Determining the effect of Plantain leaf ash as partial replacement of cement on the properties of SCC in
FRESH STATE (Filling ability and Passing ability)
HARDENED STATE (Compressive strength)
Obtaining specific experimental data to understand fresh and hardened properties of self-compacting concrete.
Developing SCC using Plantain leaf ash as partial replacement of cement in varying dosages satisfying European standards and to study their behaviour.
Determining whether the properties observed in (1) are structurally sufficient for its application according to relevant standard as a construction material.
Assessing the implication of its usage as a construction material in the built environment
1.3   SCOPE OF STUDY

For this study, concrete with varied percentages of Plantain leaf were used in producing self-compacting concrete in terms of filling ability and passing ability and were compared with normally compacted concrete.. The key parameter in the study is:    

        i.           The workability characteristics using slump flow test, V-funnel test, L-box test and compressive strength characteristics at 14, 21 and 28 days using 45 cubes of 150mm X 150mm X 150mm were determined.
1.4 SIGNIFICANCE OF STUDY

To produce concrete of high and significant strength and durability to be used for all construction structures.
To effectively utilize and solve the problem of the storage and disposal of plantain leaf ash.
To minimize maintenance, labour cost, and cost due to the vibrators required.
1.5.0 ADVANTAGES OF SELF-COMPACTING CONCRETE:

Simple inclusion even in complicated formwork and tight reinforcement:

Higher installation performance since no compaction work is necessary which leads to reduced construction times, especially at large construction sites
Reduced noise pollution since vibrators are not necessary
Higher and more homogenous concrete quality across the entire concrete cross-section, especially around the reinforcement
Improved concrete surfaces (visible concrete quality)
Typically higher early strength of the concrete so that formwork removal can be performed more quickly.
1.5.1 DISADVANTAGES OF SELF-COMPACTING CONCRETE

SCC requires higher powder and admixture (particularly super-plasticizers) contents than normally compacted concrete and so the material cost is higher.
The increased content of powder and admixture also leads to higher sensitivity of SCC to material variation than that of normally vibrated concrete; thus greater care with quality control is required.
1.5.2 CONSTITUENTS OF SCC

With regard to its composition, SCC consists of the same components as conventionally vibrated concrete, which are

Cement
Aggregates
Water
Chemical Admixtures i.e. Superplasticizers and Viscosity Modifying Agents Mineral Admixtures i.e., fly ash, Silica Fume, etc.
1.5.3 PROPERTIES OF SCC

Following are the properties of hardened self-compacting concrete:

1. Compressive strength

SCC compressive strengths are comparable to those of normally compacted concrete made with similar proportions and water cement ratio. There is no difficulty in producing SCC with compressive strength up to 60N/mm2. (http://theconstructor.org/concrete/properties-of-hardened-self-compacting-concrete/7681).

Raw data:
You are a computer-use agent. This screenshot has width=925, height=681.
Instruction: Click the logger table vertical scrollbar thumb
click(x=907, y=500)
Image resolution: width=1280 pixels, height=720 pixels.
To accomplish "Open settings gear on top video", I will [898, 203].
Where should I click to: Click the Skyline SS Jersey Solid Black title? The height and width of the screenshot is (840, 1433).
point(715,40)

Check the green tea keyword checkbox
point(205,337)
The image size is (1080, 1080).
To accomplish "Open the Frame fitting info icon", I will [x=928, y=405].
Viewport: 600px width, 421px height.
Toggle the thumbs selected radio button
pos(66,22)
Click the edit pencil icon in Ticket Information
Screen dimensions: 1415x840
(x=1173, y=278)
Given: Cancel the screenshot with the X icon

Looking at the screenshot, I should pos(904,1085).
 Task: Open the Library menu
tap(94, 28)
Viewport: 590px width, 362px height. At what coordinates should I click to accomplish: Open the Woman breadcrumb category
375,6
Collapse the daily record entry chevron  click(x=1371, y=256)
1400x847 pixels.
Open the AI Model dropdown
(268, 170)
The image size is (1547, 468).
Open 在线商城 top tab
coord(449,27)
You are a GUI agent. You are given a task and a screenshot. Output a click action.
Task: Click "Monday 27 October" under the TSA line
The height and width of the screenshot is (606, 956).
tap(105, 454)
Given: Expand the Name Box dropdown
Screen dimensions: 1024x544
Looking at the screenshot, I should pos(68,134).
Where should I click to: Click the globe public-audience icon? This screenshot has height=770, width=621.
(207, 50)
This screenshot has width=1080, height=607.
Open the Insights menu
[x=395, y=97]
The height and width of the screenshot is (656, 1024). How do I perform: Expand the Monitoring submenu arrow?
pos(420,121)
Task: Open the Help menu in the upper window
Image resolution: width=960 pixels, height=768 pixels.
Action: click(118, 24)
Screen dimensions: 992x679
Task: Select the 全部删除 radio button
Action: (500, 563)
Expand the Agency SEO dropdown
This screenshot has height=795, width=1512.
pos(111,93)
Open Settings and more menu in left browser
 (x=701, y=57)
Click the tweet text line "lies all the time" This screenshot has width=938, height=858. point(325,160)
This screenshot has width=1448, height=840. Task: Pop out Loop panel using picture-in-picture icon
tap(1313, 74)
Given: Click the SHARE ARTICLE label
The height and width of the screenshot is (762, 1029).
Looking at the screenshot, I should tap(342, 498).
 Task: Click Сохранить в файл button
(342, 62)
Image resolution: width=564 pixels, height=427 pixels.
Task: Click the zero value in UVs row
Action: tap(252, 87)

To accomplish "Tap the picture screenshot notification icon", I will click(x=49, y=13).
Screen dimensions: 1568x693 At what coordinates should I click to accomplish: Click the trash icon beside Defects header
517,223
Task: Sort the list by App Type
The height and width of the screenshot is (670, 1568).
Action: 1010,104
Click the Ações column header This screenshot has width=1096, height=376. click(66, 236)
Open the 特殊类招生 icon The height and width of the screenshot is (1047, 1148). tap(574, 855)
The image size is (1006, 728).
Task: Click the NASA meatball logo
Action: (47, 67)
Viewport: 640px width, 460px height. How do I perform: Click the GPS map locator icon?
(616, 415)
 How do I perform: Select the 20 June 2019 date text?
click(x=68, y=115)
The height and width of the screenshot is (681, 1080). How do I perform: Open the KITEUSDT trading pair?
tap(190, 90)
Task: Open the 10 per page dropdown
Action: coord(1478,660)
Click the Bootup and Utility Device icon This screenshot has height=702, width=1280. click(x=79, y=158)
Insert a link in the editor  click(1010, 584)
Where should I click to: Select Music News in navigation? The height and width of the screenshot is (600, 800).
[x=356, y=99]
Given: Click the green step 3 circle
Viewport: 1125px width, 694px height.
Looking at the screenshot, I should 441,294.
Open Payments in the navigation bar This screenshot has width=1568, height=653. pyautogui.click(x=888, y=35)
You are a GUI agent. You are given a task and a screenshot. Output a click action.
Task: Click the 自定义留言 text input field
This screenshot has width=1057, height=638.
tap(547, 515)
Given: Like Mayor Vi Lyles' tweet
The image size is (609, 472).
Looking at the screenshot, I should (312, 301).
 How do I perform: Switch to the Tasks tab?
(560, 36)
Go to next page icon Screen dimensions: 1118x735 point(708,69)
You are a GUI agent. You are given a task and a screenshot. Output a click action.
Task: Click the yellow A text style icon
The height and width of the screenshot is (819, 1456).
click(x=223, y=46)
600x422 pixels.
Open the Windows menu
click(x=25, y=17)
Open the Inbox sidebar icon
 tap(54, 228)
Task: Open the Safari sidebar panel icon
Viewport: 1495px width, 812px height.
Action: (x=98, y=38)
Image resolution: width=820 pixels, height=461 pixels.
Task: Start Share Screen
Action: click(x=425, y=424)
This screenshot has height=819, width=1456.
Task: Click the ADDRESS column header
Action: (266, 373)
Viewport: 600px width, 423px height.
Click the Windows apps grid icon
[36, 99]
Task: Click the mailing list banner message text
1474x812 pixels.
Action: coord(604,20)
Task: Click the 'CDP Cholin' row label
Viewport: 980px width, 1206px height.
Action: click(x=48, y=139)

Exercise prompt: In one to three sentences, explain why the self-compacting concrete text says SCC needs greater care with quality control than normally vibrated concrete.

Task response: SCC contains more powder and admixture, particularly super-plasticizers, than normally vibrated concrete. That higher content makes it more sensitive to variation in the materials, so greater care with quality control is required.